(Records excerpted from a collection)
========================

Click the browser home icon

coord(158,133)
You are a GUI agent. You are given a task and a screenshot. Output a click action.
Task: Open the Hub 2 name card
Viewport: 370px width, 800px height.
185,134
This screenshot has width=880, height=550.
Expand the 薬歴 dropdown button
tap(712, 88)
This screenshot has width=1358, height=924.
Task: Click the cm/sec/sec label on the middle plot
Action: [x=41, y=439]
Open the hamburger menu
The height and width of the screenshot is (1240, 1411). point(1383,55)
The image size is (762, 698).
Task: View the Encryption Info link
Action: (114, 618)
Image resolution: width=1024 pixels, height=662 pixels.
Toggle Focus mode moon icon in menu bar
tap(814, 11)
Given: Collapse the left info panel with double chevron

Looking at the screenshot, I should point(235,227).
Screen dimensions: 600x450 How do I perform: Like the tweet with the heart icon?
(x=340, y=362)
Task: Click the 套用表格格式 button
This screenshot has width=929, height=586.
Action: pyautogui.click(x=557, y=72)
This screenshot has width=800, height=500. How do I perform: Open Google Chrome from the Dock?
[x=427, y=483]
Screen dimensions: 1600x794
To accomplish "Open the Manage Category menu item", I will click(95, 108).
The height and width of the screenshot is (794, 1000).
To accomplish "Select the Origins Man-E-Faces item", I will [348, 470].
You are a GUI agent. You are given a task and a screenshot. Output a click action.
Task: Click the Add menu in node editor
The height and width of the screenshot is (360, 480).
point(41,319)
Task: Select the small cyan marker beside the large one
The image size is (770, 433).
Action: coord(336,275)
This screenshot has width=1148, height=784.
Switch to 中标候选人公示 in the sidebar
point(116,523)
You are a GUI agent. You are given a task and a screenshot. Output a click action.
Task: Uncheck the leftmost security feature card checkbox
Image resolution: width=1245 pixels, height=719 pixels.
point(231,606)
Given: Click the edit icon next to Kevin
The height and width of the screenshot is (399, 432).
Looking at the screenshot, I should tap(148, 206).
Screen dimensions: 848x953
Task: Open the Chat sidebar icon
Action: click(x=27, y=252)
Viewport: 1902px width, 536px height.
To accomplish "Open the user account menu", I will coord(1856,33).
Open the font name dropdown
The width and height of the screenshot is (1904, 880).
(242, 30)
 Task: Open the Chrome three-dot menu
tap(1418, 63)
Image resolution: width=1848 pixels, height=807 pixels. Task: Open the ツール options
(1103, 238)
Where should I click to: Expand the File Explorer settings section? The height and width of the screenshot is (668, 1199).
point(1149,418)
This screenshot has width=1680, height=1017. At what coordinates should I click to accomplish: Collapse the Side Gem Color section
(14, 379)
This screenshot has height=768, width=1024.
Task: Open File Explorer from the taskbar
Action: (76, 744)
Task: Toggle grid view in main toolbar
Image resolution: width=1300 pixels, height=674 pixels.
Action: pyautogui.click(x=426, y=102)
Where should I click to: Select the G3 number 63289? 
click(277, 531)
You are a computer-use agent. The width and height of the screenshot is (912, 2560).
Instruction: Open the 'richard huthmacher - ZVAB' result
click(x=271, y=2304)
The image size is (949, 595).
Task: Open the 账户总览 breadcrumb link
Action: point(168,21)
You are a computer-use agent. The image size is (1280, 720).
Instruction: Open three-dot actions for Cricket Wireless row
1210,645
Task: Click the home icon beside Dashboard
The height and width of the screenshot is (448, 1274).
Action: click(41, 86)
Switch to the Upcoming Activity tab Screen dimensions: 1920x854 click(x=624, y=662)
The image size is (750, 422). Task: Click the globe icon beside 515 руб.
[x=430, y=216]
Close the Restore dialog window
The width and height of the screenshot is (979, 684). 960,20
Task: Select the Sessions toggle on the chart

========================

## Assignment
In how many lines of the records does the word "computer" appear? Give the number alone.

## Final answer
2